RECORDS FOR THE TASK:
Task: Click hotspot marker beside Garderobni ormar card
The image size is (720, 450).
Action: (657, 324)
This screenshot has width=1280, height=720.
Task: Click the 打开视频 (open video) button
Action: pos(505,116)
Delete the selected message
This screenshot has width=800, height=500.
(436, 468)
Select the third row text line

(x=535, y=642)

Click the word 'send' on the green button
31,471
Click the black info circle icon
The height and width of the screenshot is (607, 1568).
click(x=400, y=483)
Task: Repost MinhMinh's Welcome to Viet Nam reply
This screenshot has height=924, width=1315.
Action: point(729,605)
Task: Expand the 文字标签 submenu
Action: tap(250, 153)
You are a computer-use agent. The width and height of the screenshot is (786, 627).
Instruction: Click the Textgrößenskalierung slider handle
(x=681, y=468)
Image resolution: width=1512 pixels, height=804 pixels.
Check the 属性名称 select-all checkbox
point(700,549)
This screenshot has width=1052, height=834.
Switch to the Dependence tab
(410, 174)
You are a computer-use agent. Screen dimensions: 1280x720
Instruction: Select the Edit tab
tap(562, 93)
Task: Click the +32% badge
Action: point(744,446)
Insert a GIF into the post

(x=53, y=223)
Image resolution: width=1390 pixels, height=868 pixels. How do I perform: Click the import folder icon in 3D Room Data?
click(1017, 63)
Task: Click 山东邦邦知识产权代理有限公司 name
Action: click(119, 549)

PROBLEM TO WORK ON:
Every line of the data above belongs in the answer, unchanged.

SOLUTION BELOW:
Task: Click hotspot marker beside Garderobni ormar card
The image size is (720, 450).
Action: (657, 324)
This screenshot has width=1280, height=720.
Task: Click the 打开视频 (open video) button
Action: pos(505,116)
Delete the selected message
This screenshot has width=800, height=500.
(436, 468)
Select the third row text line

(x=535, y=642)

Click the word 'send' on the green button
31,471
Click the black info circle icon
The height and width of the screenshot is (607, 1568).
click(x=400, y=483)
Task: Repost MinhMinh's Welcome to Viet Nam reply
This screenshot has height=924, width=1315.
Action: point(729,605)
Task: Expand the 文字标签 submenu
Action: tap(250, 153)
You are a computer-use agent. The width and height of the screenshot is (786, 627).
Instruction: Click the Textgrößenskalierung slider handle
(x=681, y=468)
Image resolution: width=1512 pixels, height=804 pixels.
Check the 属性名称 select-all checkbox
point(700,549)
This screenshot has width=1052, height=834.
Switch to the Dependence tab
(410, 174)
You are a computer-use agent. Screen dimensions: 1280x720
Instruction: Select the Edit tab
tap(562, 93)
Task: Click the +32% badge
Action: point(744,446)
Insert a GIF into the post

(x=53, y=223)
Image resolution: width=1390 pixels, height=868 pixels. How do I perform: Click the import folder icon in 3D Room Data?
click(1017, 63)
Task: Click 山东邦邦知识产权代理有限公司 name
Action: click(119, 549)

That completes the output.